- **Task goal**: Below are some records; quote exactly the lines from the one that contains "Click the 100 humidity scale value" through the one that contains "Given: Accept the", inclusive, and no others.

- **Exercise materials**:
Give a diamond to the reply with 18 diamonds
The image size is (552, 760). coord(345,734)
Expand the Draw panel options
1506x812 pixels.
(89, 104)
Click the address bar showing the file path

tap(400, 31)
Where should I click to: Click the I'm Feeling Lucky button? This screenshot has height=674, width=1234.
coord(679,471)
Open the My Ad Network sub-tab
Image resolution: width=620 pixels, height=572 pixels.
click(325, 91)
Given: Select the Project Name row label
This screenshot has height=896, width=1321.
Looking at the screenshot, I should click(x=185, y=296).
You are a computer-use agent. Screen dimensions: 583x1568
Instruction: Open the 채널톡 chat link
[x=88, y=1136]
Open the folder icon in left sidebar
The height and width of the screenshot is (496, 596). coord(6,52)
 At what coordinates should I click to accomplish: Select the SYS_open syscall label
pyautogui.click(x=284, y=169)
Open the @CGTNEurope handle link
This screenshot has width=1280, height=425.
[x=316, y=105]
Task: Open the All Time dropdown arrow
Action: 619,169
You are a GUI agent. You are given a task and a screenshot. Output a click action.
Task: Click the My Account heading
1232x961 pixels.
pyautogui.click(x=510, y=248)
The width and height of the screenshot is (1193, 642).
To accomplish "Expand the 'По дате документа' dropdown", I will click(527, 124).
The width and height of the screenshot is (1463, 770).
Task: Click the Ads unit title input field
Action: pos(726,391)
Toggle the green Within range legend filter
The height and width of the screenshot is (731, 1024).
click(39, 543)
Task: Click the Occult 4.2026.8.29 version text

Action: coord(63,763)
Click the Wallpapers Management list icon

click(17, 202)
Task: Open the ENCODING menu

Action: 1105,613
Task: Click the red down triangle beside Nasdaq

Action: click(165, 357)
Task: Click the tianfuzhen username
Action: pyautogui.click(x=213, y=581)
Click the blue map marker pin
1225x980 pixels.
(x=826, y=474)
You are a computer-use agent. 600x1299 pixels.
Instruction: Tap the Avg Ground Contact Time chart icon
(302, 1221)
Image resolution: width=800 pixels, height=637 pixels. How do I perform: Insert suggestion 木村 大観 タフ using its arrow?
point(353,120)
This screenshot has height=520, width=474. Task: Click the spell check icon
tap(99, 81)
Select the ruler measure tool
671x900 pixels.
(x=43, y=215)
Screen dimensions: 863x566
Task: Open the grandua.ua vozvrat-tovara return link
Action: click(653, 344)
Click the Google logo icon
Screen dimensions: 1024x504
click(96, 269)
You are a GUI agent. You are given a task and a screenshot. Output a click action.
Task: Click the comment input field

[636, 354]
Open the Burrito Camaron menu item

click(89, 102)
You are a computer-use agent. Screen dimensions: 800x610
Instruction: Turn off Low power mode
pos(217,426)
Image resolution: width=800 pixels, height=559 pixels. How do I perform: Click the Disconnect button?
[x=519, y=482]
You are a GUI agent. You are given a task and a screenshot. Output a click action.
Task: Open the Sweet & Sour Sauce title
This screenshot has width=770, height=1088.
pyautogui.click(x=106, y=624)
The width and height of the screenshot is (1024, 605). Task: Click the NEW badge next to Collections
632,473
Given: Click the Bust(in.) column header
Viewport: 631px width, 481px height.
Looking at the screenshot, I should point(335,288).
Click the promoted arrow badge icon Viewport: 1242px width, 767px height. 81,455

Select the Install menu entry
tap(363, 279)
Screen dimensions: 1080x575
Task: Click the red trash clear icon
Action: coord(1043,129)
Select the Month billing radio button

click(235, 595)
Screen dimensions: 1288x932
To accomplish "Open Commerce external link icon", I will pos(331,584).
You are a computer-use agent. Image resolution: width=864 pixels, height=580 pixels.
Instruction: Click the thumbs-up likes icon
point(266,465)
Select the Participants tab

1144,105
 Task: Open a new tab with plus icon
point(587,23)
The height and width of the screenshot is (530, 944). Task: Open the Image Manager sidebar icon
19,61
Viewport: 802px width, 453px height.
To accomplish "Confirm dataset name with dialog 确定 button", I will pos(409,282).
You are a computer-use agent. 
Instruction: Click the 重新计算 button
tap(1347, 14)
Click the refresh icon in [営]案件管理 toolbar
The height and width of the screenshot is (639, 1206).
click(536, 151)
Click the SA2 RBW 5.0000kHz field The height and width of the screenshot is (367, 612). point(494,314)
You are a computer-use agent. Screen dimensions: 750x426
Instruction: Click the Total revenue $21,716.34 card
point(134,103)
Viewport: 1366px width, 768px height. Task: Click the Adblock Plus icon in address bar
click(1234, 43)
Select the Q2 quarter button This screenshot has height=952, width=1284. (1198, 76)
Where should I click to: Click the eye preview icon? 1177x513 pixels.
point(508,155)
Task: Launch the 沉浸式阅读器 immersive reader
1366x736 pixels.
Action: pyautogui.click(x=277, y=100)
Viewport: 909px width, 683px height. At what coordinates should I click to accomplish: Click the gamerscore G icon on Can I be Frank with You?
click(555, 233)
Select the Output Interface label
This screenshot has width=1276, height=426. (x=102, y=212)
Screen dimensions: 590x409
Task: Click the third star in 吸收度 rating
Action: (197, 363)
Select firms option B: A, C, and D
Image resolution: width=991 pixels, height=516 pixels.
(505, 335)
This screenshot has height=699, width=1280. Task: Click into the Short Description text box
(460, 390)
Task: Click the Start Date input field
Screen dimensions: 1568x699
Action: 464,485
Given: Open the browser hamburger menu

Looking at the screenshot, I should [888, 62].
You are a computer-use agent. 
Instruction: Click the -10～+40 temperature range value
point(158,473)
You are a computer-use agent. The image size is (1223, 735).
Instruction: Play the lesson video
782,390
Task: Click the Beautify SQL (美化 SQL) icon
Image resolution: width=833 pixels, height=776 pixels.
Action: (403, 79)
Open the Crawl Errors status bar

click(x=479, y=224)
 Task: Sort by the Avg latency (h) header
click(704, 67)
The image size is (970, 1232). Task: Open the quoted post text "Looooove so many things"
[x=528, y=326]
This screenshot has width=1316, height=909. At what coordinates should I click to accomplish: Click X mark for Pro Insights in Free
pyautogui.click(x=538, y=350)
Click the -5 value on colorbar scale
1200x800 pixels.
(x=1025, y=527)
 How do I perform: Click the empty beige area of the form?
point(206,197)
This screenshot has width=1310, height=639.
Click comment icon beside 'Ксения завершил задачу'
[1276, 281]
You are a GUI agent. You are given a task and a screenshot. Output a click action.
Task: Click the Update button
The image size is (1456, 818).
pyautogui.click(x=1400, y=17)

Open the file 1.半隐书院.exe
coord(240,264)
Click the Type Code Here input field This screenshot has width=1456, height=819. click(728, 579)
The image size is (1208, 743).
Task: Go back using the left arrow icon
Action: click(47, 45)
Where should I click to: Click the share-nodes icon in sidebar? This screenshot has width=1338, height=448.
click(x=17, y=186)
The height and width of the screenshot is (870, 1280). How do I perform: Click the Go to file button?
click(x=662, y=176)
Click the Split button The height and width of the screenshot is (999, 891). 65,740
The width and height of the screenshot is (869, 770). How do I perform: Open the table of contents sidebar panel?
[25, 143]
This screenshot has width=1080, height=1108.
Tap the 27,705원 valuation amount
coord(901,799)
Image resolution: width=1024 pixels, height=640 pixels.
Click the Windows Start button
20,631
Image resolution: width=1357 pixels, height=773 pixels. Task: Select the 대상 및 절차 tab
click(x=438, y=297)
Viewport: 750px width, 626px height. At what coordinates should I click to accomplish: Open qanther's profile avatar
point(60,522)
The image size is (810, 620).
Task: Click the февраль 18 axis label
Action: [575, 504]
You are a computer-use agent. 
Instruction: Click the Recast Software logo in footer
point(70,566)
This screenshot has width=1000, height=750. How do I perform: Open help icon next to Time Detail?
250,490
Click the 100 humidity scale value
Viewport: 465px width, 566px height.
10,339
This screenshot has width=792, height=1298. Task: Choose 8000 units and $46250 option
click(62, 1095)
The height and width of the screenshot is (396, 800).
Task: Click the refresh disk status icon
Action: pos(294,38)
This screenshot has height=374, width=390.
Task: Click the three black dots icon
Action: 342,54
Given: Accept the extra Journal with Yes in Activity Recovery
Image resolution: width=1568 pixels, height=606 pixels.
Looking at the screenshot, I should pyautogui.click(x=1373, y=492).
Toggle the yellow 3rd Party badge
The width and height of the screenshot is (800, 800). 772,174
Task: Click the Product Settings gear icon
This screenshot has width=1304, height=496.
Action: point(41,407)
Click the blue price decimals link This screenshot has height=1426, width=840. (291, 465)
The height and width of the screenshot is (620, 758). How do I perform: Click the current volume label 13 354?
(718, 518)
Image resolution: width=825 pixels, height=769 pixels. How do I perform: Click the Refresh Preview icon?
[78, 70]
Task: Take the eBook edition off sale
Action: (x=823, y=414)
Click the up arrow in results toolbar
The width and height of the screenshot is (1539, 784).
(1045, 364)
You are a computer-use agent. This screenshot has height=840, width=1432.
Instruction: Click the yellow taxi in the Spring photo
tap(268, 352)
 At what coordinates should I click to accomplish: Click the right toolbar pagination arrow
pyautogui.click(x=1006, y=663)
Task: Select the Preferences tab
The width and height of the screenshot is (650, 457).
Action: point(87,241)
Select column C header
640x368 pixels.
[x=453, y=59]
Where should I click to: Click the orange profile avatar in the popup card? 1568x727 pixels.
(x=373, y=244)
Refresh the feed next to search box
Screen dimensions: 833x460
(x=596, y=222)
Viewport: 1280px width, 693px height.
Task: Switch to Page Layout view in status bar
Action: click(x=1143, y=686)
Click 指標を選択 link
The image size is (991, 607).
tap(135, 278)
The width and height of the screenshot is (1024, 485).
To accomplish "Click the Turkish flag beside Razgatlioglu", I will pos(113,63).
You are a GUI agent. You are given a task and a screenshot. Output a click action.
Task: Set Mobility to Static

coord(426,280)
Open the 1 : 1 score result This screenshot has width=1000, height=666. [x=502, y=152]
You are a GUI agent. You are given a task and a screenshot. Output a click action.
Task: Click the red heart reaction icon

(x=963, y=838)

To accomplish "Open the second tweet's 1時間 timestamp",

- **Answer box**:
Click the 100 humidity scale value
Viewport: 465px width, 566px height.
10,339
This screenshot has width=792, height=1298. Task: Choose 8000 units and $46250 option
click(62, 1095)
The height and width of the screenshot is (396, 800).
Task: Click the refresh disk status icon
Action: pos(294,38)
This screenshot has height=374, width=390.
Task: Click the three black dots icon
Action: 342,54
Given: Accept the extra Journal with Yes in Activity Recovery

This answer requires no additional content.